→ **WHAT YOU ARE ASKED TO DO**
Could you rewrite the records below, replacing every "Output a click action" with "Return a click action" and leaving everything else unchanged?

Element and text position data
# # # # # # #

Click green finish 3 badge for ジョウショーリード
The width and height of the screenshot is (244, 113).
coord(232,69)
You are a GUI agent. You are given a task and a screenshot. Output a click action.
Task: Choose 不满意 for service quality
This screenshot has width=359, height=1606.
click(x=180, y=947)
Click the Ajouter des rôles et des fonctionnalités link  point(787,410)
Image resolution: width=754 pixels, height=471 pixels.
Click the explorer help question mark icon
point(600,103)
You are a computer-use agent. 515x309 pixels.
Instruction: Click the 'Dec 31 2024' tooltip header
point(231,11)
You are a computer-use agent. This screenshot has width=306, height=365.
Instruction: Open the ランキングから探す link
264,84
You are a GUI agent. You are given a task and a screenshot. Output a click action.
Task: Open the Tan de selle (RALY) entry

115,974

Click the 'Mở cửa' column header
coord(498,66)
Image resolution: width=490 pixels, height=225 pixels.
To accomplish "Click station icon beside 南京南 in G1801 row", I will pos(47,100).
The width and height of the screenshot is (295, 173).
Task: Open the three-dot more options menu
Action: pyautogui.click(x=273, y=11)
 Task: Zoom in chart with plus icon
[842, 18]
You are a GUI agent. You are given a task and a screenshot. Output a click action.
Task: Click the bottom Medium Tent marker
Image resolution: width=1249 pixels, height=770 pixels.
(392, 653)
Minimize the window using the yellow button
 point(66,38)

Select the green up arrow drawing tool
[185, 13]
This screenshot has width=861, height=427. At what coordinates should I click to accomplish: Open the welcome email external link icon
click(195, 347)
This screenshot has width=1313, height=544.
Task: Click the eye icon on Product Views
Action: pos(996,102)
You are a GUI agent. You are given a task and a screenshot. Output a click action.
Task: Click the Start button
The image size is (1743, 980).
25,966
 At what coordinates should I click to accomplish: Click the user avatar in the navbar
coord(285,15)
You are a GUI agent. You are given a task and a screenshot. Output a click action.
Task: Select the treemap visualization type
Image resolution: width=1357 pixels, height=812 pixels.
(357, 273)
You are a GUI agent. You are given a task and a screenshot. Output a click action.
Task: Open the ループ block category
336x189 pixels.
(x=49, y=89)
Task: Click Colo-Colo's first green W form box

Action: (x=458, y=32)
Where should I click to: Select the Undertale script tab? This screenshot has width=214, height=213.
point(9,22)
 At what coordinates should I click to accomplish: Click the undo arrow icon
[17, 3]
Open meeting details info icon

# # # # # # #

→ **OUTPUT FOR THIS TASK**
Click green finish 3 badge for ジョウショーリード
The width and height of the screenshot is (244, 113).
coord(232,69)
You are a GUI agent. You are given a task and a screenshot. Return a click action.
Task: Choose 不满意 for service quality
This screenshot has width=359, height=1606.
click(x=180, y=947)
Click the Ajouter des rôles et des fonctionnalités link  point(787,410)
Image resolution: width=754 pixels, height=471 pixels.
Click the explorer help question mark icon
point(600,103)
You are a computer-use agent. 515x309 pixels.
Instruction: Click the 'Dec 31 2024' tooltip header
point(231,11)
You are a computer-use agent. This screenshot has width=306, height=365.
Instruction: Open the ランキングから探す link
264,84
You are a GUI agent. You are given a task and a screenshot. Return a click action.
Task: Open the Tan de selle (RALY) entry

115,974

Click the 'Mở cửa' column header
coord(498,66)
Image resolution: width=490 pixels, height=225 pixels.
To accomplish "Click station icon beside 南京南 in G1801 row", I will pos(47,100).
The width and height of the screenshot is (295, 173).
Task: Open the three-dot more options menu
Action: pyautogui.click(x=273, y=11)
 Task: Zoom in chart with plus icon
[842, 18]
You are a GUI agent. You are given a task and a screenshot. Return a click action.
Task: Click the bottom Medium Tent marker
Image resolution: width=1249 pixels, height=770 pixels.
(392, 653)
Minimize the window using the yellow button
 point(66,38)

Select the green up arrow drawing tool
[185, 13]
This screenshot has width=861, height=427. At what coordinates should I click to accomplish: Open the welcome email external link icon
click(195, 347)
This screenshot has width=1313, height=544.
Task: Click the eye icon on Product Views
Action: pos(996,102)
You are a GUI agent. You are given a task and a screenshot. Return a click action.
Task: Click the Start button
The image size is (1743, 980).
25,966
 At what coordinates should I click to accomplish: Click the user avatar in the navbar
coord(285,15)
You are a GUI agent. You are given a task and a screenshot. Return a click action.
Task: Select the treemap visualization type
Image resolution: width=1357 pixels, height=812 pixels.
(357, 273)
You are a GUI agent. You are given a task and a screenshot. Return a click action.
Task: Open the ループ block category
336x189 pixels.
(x=49, y=89)
Task: Click Colo-Colo's first green W form box

Action: (x=458, y=32)
Where should I click to: Select the Undertale script tab? This screenshot has width=214, height=213.
point(9,22)
 At what coordinates should I click to accomplish: Click the undo arrow icon
[17, 3]
Open meeting details info icon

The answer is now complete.